There's no guarantees about atomicity to "quickly" do "show master status; begin;"

The only other solution of a non blocking method is to write a custom script that might be able to more efficiently do a PTS type thing but with application specific domain knowledge about how the columns of the table in question are generated.

While it might come to that I was hoping to find a more generalized solution for the future when prebuild wheels like PTS turn out not as well rounded as I'd like.

Best Answer

Here's a method that does not interrupt service on the master, though it does lock the slave temporarily.

  1. Stop the slave.

    mysql> STOP SLAVE;
    
  2. Dump the offending table on the master with mysqldump in a repeatable-read transaction. Include the binary log coordinates in the output (--master-data). Output one INSERT per row (--skip-extended-insert).

    $ mysqldump --single-transaction --master-data=2 --skip-extended-insert 
      mydatabase myoffendingtable > master-dump.sql
    
  3. Note the binlog coordinates in the dump file, and start slave until the coordinate shown in the master's dump file.

    mysql> START SLAVE UNTIL MASTER_LOG_FILE='xxxx' MASTER_LOG_POS=yyyy;
    
  4. Wait until the slave thread catches up to that position and stops itself. This shouldn't take long.

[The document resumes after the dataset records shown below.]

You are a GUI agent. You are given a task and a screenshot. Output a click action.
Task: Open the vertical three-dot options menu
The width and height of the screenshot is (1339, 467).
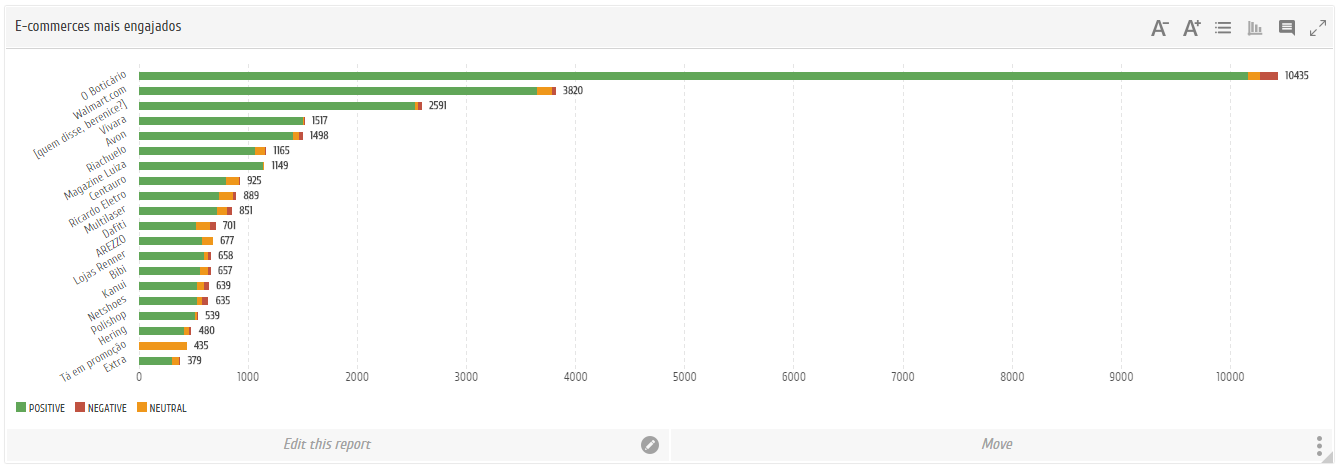point(1320,445)
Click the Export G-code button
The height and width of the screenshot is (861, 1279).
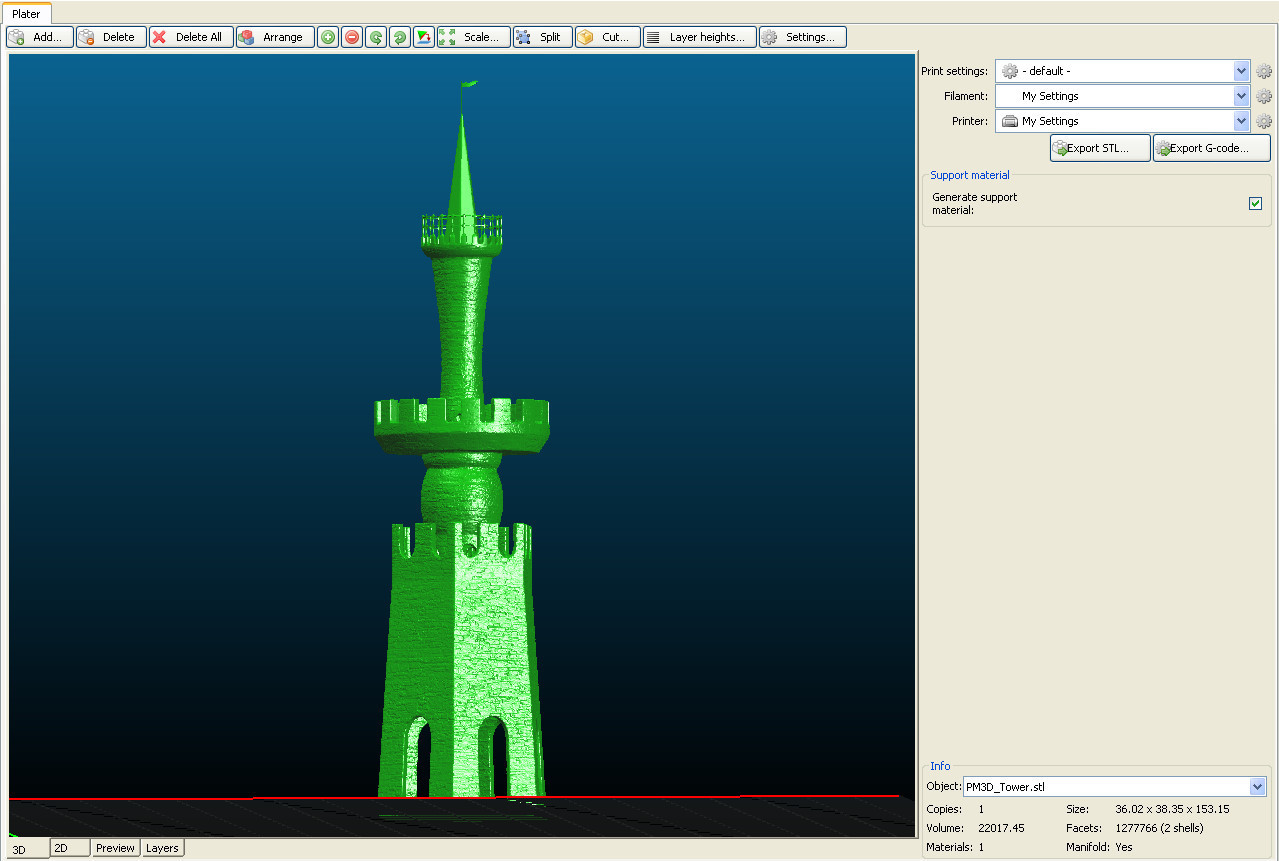pos(1211,148)
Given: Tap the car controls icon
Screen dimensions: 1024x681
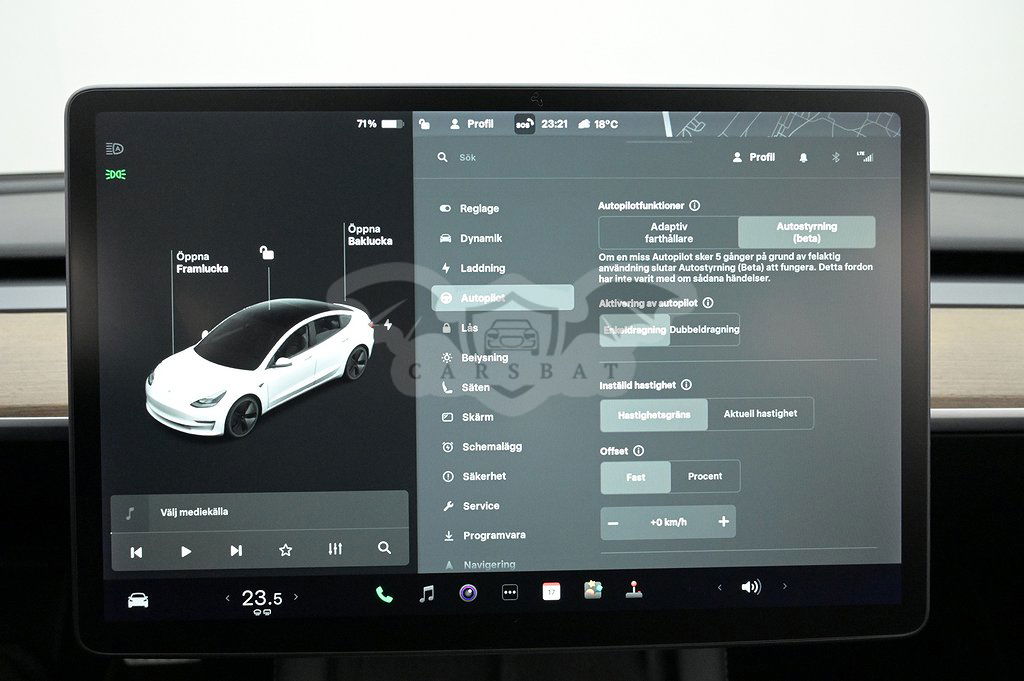Looking at the screenshot, I should point(138,600).
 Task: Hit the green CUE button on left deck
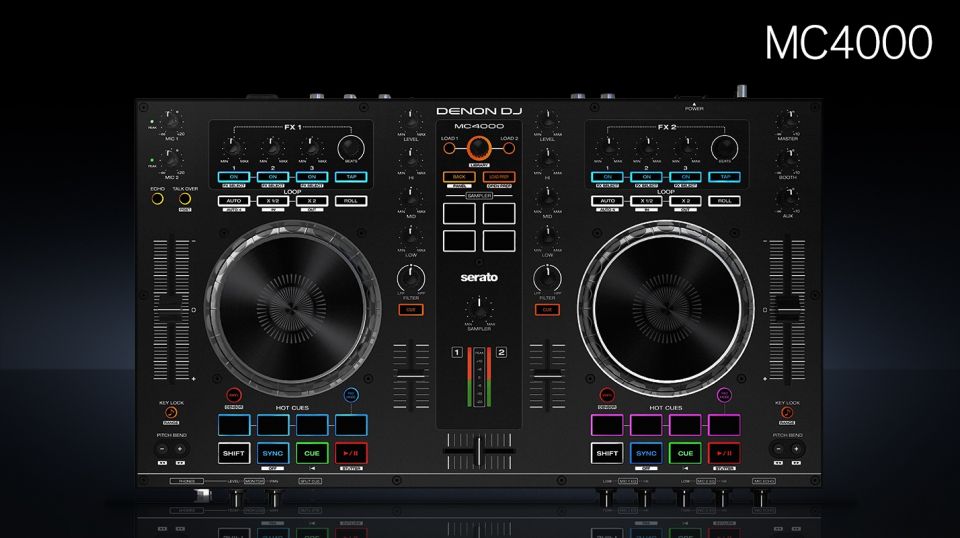[x=312, y=453]
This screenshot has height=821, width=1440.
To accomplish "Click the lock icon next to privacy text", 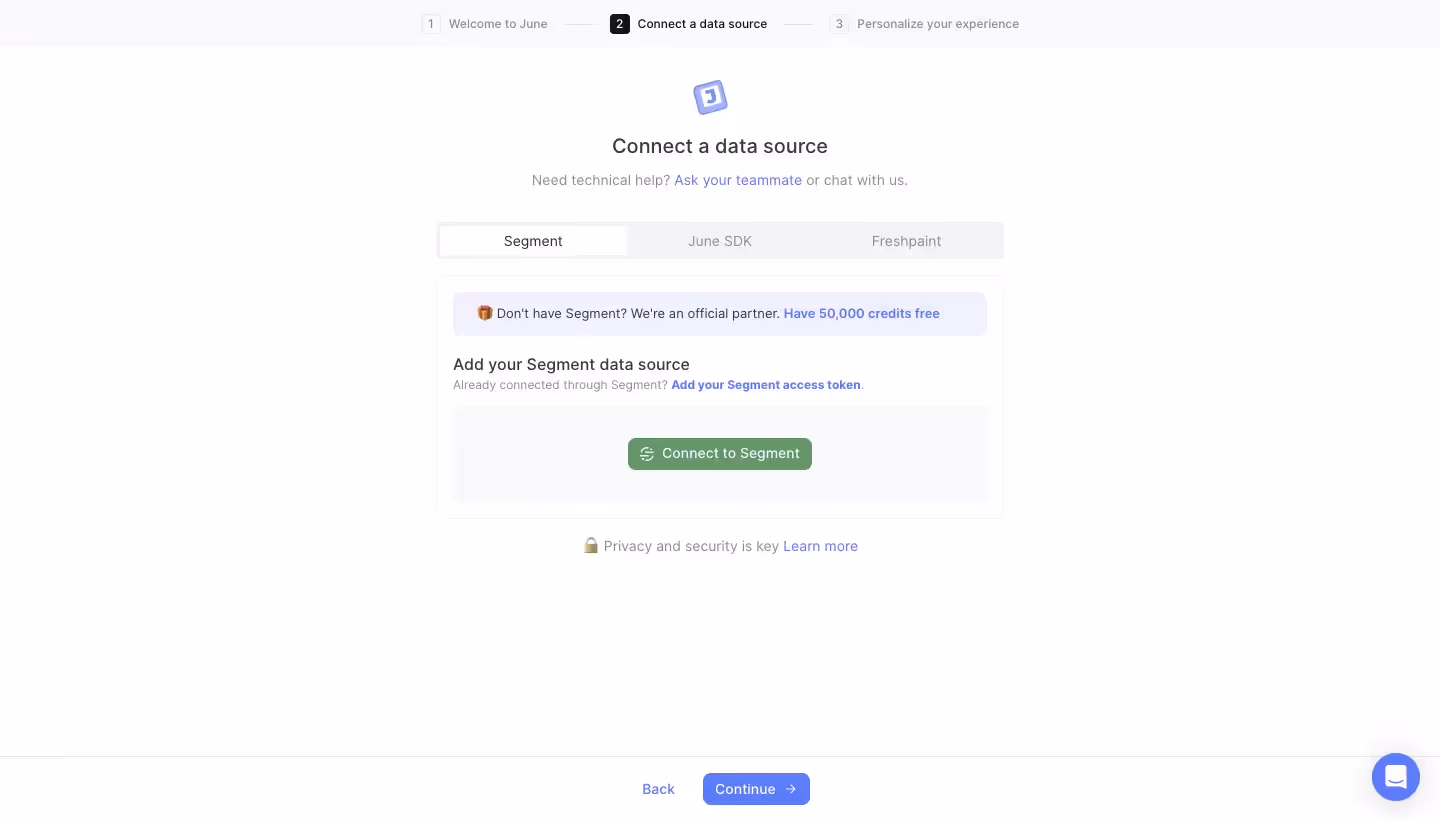I will (591, 546).
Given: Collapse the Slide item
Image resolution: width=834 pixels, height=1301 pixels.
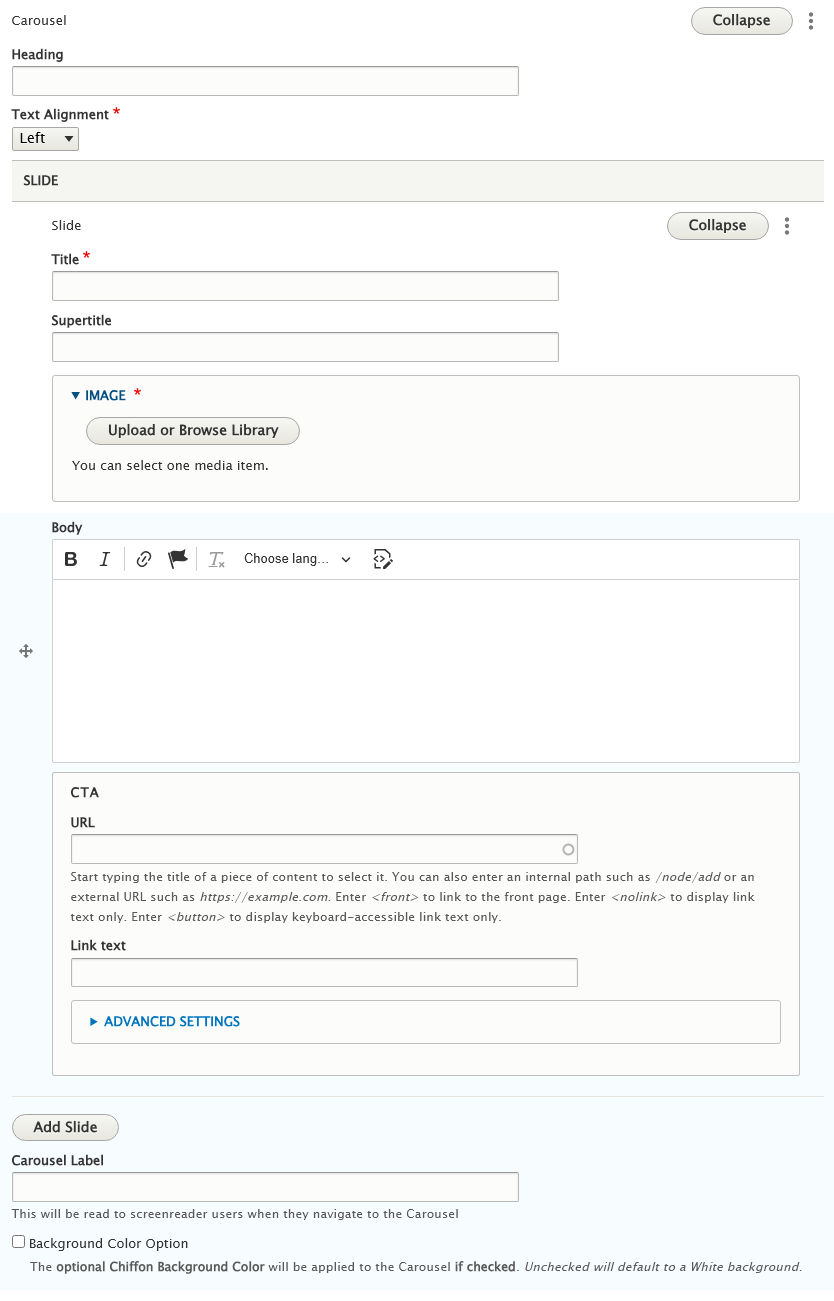Looking at the screenshot, I should (718, 226).
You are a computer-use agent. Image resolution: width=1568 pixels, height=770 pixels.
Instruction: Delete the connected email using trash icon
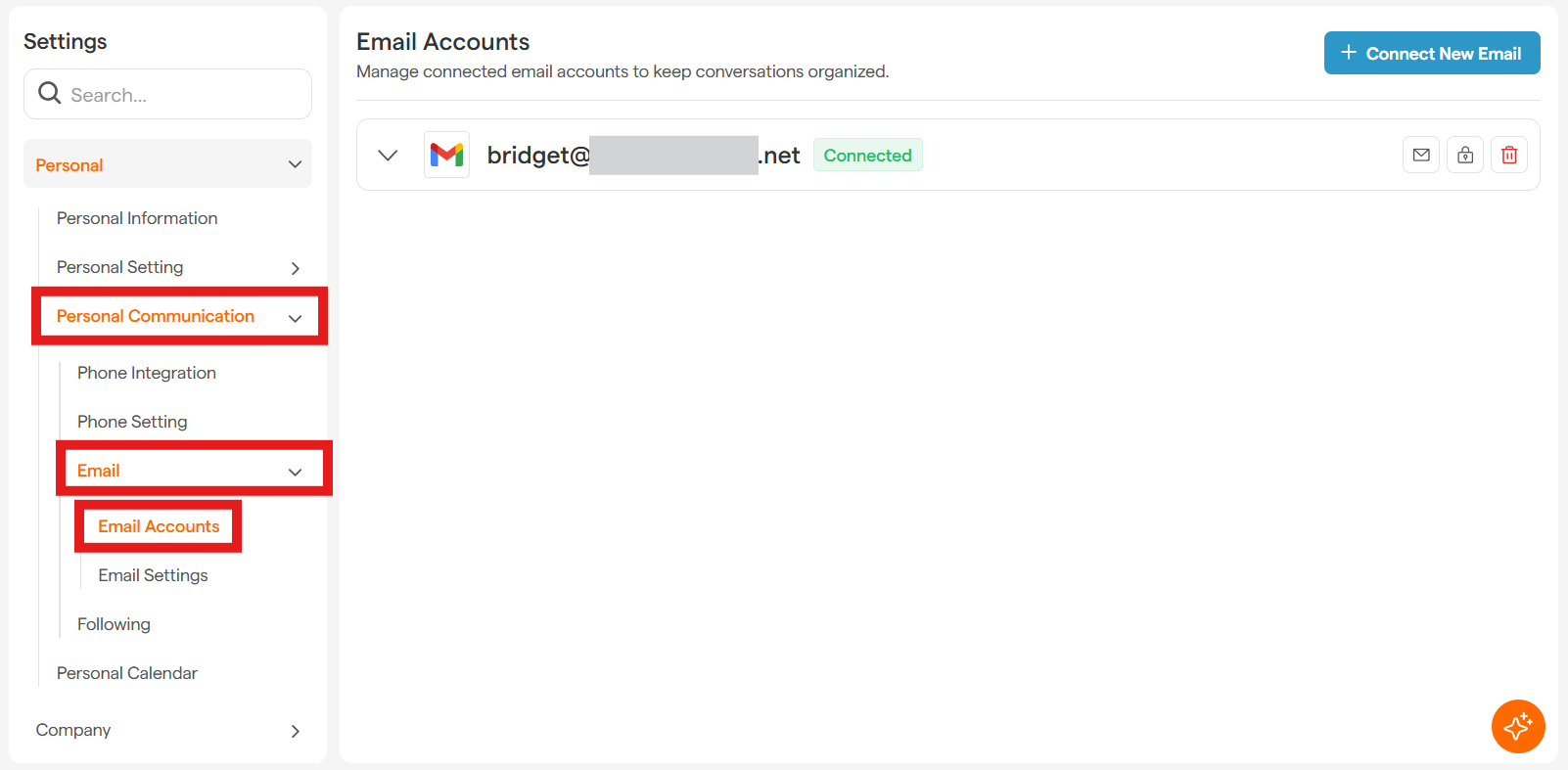pos(1509,155)
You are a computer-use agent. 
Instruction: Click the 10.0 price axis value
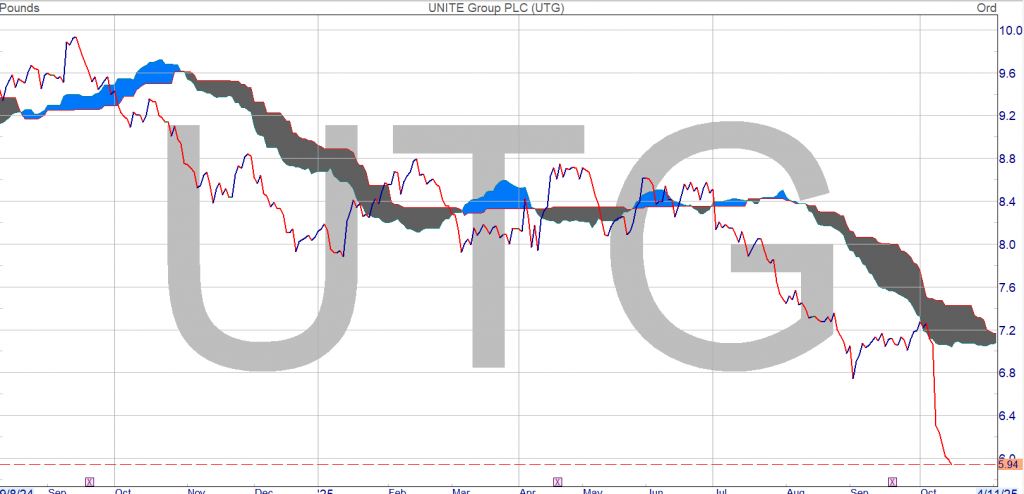(x=1008, y=30)
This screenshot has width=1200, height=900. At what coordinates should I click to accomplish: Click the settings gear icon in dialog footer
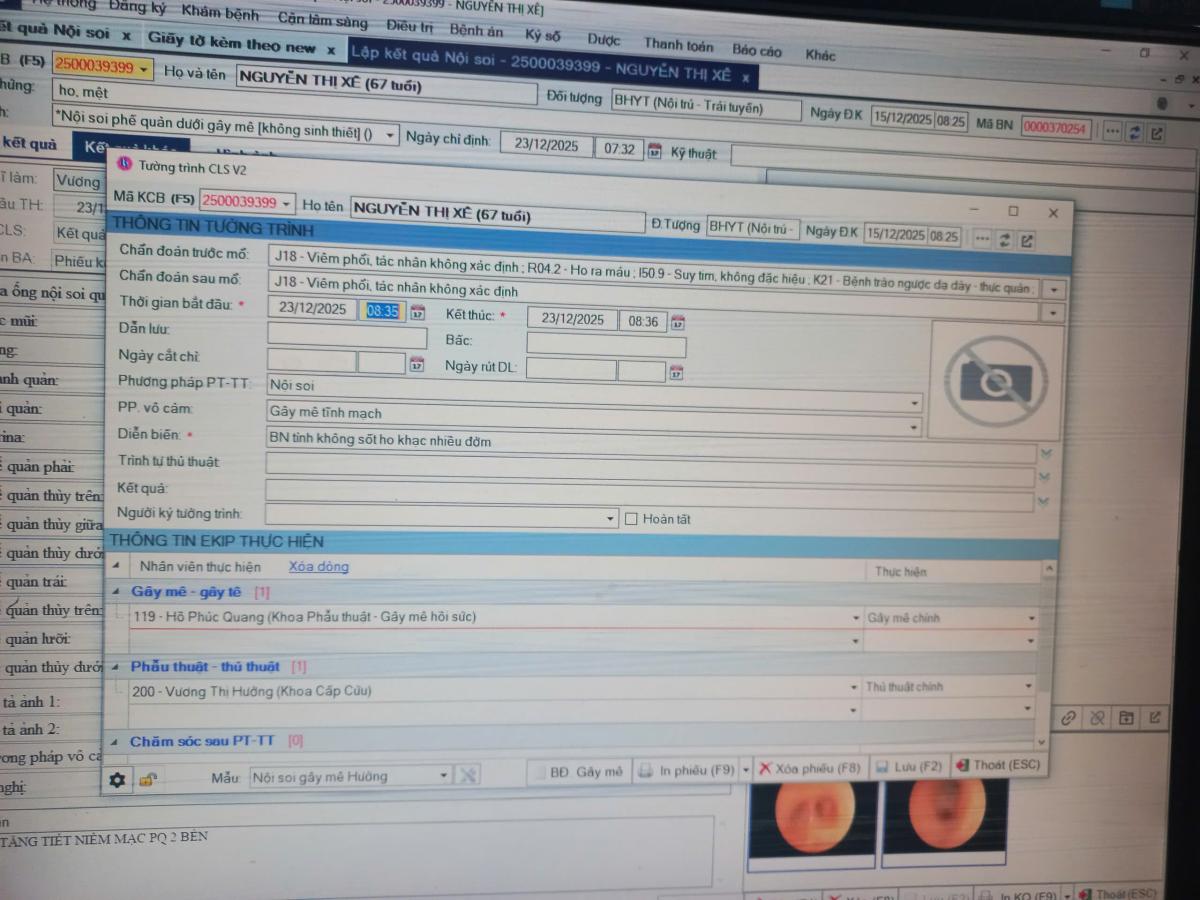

    mysql> SELECT MASTER_POS_WAIT('xxxx', yyyy);
    
  5. Dump the table on the slave, also with one row per INSERT.

    $ mysqldump --skip-extended-insert mydatabase myoffendingtable > slave-dump.sql
    
  6. Resume replication.

    mysql> START SLAVE;
    

Now you can diff the dump files, and be assured they represent exactly the same logical point in the stream of changes. This allows you to find data discrepancies.